Les comptes gérés
Service rendu à une clientèle disposant d’un patrimoine important, le seuil théorique d’intervention étant de plusieurs millions (seuil souvent abaissé cependant pour tenir compte de la qualité globale de la relation) la gestion de fortune va de la simple prestation de conseil à la gestion mandatée complète et déborde le cadre strict des opérations sur valeurs mobilières, intégrant notamment l’or et l’immobilier.
Les intervenants sur ce marché peuvent être segmentés en plusieurs catégories:
- les grandes banques à réseau pour lesquelles c’est une prestation complémentaire qui contribue à fidéliser une clientèle “haut de gamme” et leur donne l’opportunité de mieux rentabiliser leurs infrastructures commerciales;
- les établissements bancaires spécialisés dont le département gestion de fortune sur lequel repose souvent une bonne part de notoriété de l’intermédiaire, est le fer de lance du développement;
- les acteurs non banques, tels que les sociétés de bourse, les notaires, les experts comptables, ainsi que les gérants ou remisiers ayant statut d’auxiliaires de la profession bancaire.

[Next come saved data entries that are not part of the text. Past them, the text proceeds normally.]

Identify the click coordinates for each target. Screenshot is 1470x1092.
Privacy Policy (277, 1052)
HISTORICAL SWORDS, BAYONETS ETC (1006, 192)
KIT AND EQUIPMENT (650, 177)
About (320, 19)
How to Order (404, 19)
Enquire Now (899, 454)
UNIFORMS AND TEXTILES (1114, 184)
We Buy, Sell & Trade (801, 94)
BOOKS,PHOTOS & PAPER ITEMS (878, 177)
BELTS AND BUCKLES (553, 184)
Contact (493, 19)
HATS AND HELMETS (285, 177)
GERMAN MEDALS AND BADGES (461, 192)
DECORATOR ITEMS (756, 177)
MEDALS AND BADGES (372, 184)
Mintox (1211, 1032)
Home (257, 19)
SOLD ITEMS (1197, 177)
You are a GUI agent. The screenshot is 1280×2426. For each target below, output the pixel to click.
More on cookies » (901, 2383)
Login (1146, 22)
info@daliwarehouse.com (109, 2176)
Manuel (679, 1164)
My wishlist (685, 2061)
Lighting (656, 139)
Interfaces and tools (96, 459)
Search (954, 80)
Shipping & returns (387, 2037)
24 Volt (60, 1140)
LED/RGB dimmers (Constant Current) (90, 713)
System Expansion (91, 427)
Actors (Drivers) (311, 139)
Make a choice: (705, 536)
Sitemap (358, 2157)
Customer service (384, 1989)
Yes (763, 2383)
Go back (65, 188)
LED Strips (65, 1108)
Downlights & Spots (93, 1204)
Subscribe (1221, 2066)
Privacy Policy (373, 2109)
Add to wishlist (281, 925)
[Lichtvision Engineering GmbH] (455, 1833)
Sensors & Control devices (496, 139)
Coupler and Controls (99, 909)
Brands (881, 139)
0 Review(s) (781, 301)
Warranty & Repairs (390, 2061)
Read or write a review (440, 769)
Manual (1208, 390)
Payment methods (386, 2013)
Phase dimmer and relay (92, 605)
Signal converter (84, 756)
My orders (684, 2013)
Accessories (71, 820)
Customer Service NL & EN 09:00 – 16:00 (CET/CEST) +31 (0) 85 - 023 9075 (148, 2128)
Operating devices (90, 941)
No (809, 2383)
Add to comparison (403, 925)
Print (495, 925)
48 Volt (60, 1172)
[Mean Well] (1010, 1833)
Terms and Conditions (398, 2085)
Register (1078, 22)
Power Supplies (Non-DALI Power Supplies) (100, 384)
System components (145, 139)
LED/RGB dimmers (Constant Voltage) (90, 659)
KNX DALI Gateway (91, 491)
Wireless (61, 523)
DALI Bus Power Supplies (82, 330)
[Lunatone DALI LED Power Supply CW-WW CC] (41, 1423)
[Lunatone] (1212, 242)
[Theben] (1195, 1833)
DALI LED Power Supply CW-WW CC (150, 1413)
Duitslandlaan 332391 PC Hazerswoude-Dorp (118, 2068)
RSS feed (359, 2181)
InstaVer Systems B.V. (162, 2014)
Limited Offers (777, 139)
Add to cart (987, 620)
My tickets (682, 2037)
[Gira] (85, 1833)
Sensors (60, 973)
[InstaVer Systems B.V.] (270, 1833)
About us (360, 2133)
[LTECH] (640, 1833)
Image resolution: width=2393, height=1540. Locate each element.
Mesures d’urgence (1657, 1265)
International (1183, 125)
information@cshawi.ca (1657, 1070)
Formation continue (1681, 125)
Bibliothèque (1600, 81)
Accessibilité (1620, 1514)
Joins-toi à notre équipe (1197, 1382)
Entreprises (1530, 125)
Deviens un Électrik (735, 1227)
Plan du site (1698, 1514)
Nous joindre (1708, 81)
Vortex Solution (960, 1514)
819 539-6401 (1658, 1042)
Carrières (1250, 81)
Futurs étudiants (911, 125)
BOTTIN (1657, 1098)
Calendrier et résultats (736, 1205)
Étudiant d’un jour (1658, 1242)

La réglementation de cette profession encombrée a connu une modernisation attendue avec la loi du 2 août 1989 qui réserve l’activité de gérant de portefeuille à des sociétés anonymes dont les dirigeants doivent justifier de leur honorabilité et de leur expérience professionnelle, qui sont placées sous la tutelle de la COB, et auxquelles sont interdites les opérations pour leur propre compte, la tenue de marchés, la prise ferme et le placement de valeurs mobilières. La disparition de la profession de remisier en mars 1990 est aussi le symbole des nouvelles contraintes d’un métier qui s’exerce aujourd’hui en équipe car il nécessite une connaissance synthétique d’aspects juridiques légaux et fiscaux dans de nombreux pays. Dans les grands établissements, ce cadre rénové appelle à la filialisation du département gestion pour des raisons déontologiques, ou simplement tactiques: gestion plus rationnelle des ressources humaines, clarification des conditions d’accès à la rentabilité, facturation systématique des services rendus.
L’actionnariat des particuliers, qui n’est pas ressenti par tous avec la même force comme une nécessité, a surtout été dopé dans le passé par les mesures fiscales mises au point à son intention par les gouvernements successifs: le compte d’épargne à long terme, la détaxation “Monory “, le compte d’épargne en actions, les abattements sur les dividendes, ou, aujourd’hui, le plan d’épargne populaire.
En attirant vers la bourse de nouvelles couches d’actionnaires, les privatisations ont modifié les termes de l’équation et fait explorer l’actionnariat direct, ouvrant la voie d’un capitalisme populaire souhaité par la puissance publique. Le nombre de Français actionnaires directs est désormais évalué à plus de 6 millions de personnes. Mais, à travers les placements en valeurs mobilières des institutions auxquelles ils ont confié, volontairement ou non, la gestion collective de leurs intérêts, notamment dans le domaine de l’assurance et de la prévoyance, c’est la majeure partie de la population qui est indirectement intéressée à la prospérité du marché financier.